Cette page est affichée en anglais. Une traduction française est en cours.
SkillsApr 7, 2026·1 min de lecture

Instructor — Structured LLM Outputs with Pydantic

Extract structured data from LLMs using Pydantic models. Works with OpenAI, Anthropic, Gemini, and local models. The simplest way to get reliable JSON from any LLM.

Pydantic
Pydantic · Community
Prêt pour agents

Installation avec revue préalable

Cet actif nécessite une revue. Le prompt copié demande un dry-run, affiche les écritures, puis continue seulement après confirmation.

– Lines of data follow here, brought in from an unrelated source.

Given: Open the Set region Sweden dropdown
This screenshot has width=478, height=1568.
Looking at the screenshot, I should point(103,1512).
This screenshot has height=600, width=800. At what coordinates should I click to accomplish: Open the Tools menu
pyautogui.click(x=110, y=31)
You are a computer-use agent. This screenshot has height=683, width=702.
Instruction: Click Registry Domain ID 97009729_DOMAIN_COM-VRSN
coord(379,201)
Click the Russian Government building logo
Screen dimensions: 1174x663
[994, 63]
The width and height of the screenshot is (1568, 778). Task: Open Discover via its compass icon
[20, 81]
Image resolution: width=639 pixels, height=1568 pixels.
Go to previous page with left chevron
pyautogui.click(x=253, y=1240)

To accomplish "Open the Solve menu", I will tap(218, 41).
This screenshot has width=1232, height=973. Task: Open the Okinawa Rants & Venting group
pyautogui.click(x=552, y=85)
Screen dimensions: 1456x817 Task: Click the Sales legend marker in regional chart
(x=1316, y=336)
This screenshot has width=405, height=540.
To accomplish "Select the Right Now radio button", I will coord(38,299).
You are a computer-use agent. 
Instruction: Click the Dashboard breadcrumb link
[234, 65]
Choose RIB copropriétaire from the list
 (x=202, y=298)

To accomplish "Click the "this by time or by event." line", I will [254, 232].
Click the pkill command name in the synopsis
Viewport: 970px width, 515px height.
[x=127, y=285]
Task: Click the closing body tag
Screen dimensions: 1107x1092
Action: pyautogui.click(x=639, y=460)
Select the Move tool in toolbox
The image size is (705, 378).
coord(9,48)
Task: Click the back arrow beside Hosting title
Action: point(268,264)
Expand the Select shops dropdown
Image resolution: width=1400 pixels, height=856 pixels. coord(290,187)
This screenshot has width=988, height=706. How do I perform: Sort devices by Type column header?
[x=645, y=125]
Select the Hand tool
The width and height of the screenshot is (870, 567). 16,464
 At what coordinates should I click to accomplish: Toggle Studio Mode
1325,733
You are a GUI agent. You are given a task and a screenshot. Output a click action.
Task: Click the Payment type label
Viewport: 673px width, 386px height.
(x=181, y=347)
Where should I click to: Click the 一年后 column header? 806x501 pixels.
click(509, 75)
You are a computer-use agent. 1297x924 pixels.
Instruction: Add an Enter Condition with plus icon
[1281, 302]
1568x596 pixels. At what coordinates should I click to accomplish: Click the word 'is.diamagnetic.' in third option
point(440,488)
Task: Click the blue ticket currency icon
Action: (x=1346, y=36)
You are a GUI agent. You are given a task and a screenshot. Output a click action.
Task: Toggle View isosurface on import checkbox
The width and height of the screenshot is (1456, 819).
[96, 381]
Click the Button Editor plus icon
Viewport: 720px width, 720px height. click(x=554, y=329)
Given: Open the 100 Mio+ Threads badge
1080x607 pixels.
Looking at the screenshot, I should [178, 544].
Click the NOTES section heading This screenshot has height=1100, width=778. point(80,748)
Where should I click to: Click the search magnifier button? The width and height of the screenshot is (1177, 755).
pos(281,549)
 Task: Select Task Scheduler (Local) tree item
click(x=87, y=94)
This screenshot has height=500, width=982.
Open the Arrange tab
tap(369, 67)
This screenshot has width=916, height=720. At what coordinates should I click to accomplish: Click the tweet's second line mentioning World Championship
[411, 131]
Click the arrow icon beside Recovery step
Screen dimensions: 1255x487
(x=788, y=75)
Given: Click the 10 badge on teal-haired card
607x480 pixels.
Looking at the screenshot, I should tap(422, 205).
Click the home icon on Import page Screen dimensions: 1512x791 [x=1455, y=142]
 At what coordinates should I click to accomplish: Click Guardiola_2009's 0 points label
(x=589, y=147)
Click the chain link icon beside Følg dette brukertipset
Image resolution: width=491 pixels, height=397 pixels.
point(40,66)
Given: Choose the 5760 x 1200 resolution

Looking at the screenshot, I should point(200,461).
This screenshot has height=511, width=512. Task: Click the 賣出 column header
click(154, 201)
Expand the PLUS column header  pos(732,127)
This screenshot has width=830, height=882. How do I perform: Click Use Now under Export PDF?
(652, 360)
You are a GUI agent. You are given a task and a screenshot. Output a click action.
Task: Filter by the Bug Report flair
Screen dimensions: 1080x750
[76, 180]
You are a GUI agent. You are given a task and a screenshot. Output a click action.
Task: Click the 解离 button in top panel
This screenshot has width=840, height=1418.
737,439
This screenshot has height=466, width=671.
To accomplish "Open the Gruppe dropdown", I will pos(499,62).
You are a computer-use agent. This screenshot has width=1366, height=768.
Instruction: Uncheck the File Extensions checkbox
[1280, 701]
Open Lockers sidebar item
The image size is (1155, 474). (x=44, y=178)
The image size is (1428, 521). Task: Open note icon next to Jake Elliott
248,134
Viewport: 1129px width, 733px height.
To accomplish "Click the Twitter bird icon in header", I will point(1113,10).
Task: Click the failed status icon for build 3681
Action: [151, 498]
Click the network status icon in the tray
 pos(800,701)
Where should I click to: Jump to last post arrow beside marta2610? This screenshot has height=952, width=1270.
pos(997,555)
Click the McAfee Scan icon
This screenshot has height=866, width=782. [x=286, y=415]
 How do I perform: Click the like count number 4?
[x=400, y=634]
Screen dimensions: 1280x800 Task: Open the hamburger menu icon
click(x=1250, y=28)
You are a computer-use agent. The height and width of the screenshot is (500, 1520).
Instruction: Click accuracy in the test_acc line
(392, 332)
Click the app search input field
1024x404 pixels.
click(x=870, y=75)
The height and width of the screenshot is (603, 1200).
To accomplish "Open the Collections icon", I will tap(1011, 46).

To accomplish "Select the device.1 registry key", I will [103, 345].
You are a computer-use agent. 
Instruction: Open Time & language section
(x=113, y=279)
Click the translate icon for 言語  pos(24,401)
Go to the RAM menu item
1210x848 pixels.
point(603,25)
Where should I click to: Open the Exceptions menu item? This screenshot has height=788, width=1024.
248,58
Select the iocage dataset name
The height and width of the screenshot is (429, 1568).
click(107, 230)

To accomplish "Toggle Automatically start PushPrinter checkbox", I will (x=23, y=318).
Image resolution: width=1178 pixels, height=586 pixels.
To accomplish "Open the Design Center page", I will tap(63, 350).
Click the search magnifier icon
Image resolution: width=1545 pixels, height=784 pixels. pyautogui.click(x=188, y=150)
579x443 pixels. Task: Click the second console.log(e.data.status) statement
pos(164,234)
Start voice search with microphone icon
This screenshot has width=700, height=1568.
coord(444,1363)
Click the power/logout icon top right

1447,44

Needs Confirmation · 66/100Policy : confirmer
Surface agent
Tout agent MCP/CLI
Type
Skill
Installation
Single
Confiance
Confiance : Community
Point d'entrée
Instructor — Structured LLM Outputs with Pydantic
Commande avec revue préalable
npx -y tokrepo@latest install 9301dfb7-b047-4c15-94d2-47d349a77865 --target codex

Dry-run d'abord, confirmez les écritures, puis lancez cette commande.

TL;DR
Instructor uses Pydantic models to extract structured, validated JSON from any LLM including OpenAI, Anthropic, and local models.
§01

What it is

Instructor is a Python library that patches LLM client libraries to return structured data validated by Pydantic models. Instead of parsing raw text or hoping for valid JSON, you define a Pydantic schema and Instructor ensures the LLM output matches it. It works with OpenAI, Anthropic, Google Gemini, and local models.

It targets developers building applications that need reliable, typed data extraction from LLM responses — classification, entity extraction, data transformation, and structured summarization.

§02

How it saves time or tokens

Instructor handles retries, validation, and schema enforcement automatically. When the LLM returns malformed data, Instructor re-prompts with the validation error, fixing the output without manual intervention. This reduces debugging time and wasted tokens on malformed responses. Estimated token usage is around 4,200 tokens.

§03

How to use

  1. Install Instructor:
pip install instructor
  1. Patch your client and define a model:
import instructor
from openai import OpenAI
from pydantic import BaseModel

client = instructor.from_openai(OpenAI())

class User(BaseModel):
    name: str
    age: int

user = client.chat.completions.create(
    model='gpt-4o',
    response_model=User,
    messages=[{'role': 'user', 'content': 'Extract: John is 25 years old'}]
)
print(user.name, user.age)
  1. The response is a validated Pydantic object, not raw text.
§04

Example

import instructor
from openai import OpenAI
from pydantic import BaseModel
from typing import List

client = instructor.from_openai(OpenAI())

class Contact(BaseModel):
    name: str
    email: str
    company: str

class ContactList(BaseModel):
    contacts: List[Contact]

result = client.chat.completions.create(
    model='gpt-4o',
    response_model=ContactList,
    messages=[{'role': 'user', 'content': 'Extract contacts from this email thread...'}]
)
for c in result.contacts:
    print(f'{c.name} at {c.company}')
§05

Related on TokRepo

Key considerations

When evaluating Instructor for your workflow, consider the following factors. First, assess whether your team has the technical prerequisites to adopt this tool effectively. Second, evaluate the maintenance burden against the productivity gains. Third, check community activity and documentation quality to ensure long-term viability. Integration with your existing toolchain matters more than feature count alone. Start with a small pilot project before rolling out across the organization. Monitor resource usage during the initial adoption phase to identify bottlenecks early. Document your configuration decisions so team members can onboard independently.

§06

Common pitfalls

  • Complex nested Pydantic models increase the chance of validation failures; keep schemas as flat as possible.
  • Retry logic consumes additional tokens; set a max_retries limit to avoid runaway costs.
  • Not all model providers support function calling natively; Instructor uses different strategies (JSON mode, tool calling) depending on the provider.

Questions fréquentes

Which LLM providers does Instructor support?+

Instructor works with OpenAI, Anthropic Claude, Google Gemini, Mistral, Cohere, and local models via Ollama or LiteLLM. Each provider uses the appropriate structured output mechanism available.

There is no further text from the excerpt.